Republicans in general seem to be unable to give up talking about same-sex marriage. Although there aren’t many elections this year, the Obergefell decision by the Supreme Court continues to be an issue brought up by GOP candidates.

In the Virginia Attorney General race, Democrat Mark Herring is seeking reelection to his post. As the state’s new AG in 2014 he announced that he would not defend the state’s constitutional amendment banning same-sex marriage.


Virginia Attorney General Mark Herring. Official photo.

“As Herring seeks re-election, that decision has become a constant source of criticism from Herring's Republican challenger, John Adams, an opponent of same-sex marriage,” said an Associated Press report.


Republican John Adams is opposing Democrat Mark Herring in the Virginia AG race. File photo.

“But Herring says he isn't fazed, noting that his position was upheld by the U.S. Supreme Court, which struck down such bans as unconstitutional and effectively legalized gay marriage across the country.

"’We were right on the law and we were right for Virginia's families,’ Herring told The Associated Press in a recent interview. ‘Standing up for people's rights is what an attorney general should be doing.’”

In the Alabama Senate race, Republican candidate Roy Moore has a long history of saying anti-LGBT+ things during his two terms as Chief Justice of the state’s Supreme Court. He was twice ousted from that position, once for refusing to remove a Ten Commandments monument from the judicial building, and once for telling state officials to ignore the Obergefell decision and continue to deny same-sex marriage licenses.

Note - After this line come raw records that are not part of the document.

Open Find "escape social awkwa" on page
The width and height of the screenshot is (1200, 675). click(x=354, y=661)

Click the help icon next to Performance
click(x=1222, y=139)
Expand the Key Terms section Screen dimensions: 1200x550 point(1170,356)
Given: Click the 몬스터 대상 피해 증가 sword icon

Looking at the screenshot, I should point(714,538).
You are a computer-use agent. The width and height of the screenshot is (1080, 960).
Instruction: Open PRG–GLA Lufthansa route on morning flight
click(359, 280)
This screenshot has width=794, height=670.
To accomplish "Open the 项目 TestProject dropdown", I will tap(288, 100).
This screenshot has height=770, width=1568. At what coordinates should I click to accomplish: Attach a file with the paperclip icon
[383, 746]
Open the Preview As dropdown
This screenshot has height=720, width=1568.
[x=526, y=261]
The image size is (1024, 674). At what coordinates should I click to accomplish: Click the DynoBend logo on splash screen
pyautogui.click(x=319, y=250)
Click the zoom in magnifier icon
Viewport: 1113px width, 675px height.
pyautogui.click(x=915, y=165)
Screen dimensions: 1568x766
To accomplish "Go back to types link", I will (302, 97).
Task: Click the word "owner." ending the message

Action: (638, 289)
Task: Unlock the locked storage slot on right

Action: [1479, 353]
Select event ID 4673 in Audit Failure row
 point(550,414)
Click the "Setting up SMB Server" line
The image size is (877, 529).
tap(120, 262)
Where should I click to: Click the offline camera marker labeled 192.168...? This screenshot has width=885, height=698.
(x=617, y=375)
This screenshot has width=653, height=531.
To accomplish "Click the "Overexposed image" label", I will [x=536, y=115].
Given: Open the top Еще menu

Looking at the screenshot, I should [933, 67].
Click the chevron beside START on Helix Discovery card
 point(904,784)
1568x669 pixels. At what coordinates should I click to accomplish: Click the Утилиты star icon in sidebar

For more coverage of Roy Moore, visit:
Roy Moore’s bigoted past catching up to him
In Alabama Senate race, Roy Moore stirs far right base.

He is now the GOP candidate for Senate to fill the seat Jeff Sessions left to become Attorney General. The latest instance of Moore’s anti-LGBT and anti-marriage equality rhetoric surfaced this week.

In an interview he gave in 2016, Moore said that the Obergefell decision was “even worse” than the 1857 Dred Scott ruling that upheld slavery in the United States.

"In 1857 the United States Supreme Court did rule that black people were property. Of course that contradicted the Constitution, and it took a civil war to overturn it," Moore said on the Christian Emergency League's Here I Stand podcast in November, according to TalkingPointsMemo.

"But this ruling in Obergefell is even worse in a sense because it forces not only people to recognize marriage other than the institution ordained of God and recognized by nearly every state in the union, it says that you now must do away with the definition of marriage and make it between two persons of the same gender or leading on, as one of the dissenting justices said, to polygamy, to multi-partner marriages, he continued.”

“Moore wasn’t the only one on the religious right who compared Obergefell to Dred Scott. It became a talking point from Christian conservatives like Mike Huckabee and Rick Santorum two years ago. But Moore clearly went a step further by saying the decision was worse, not just listing it as another decision from the court he thought was terrible,” the TalkingPointsMemo report continues.

Moore faces Democrat Doug Jones in the Senate race. Many assume that Moore will win that election and be elevated to the United States Senate, but “the race looks surprisingly competitive,” according to fivethirtyeight.com, “given that President Trump won Alabama by 28 percentage points.”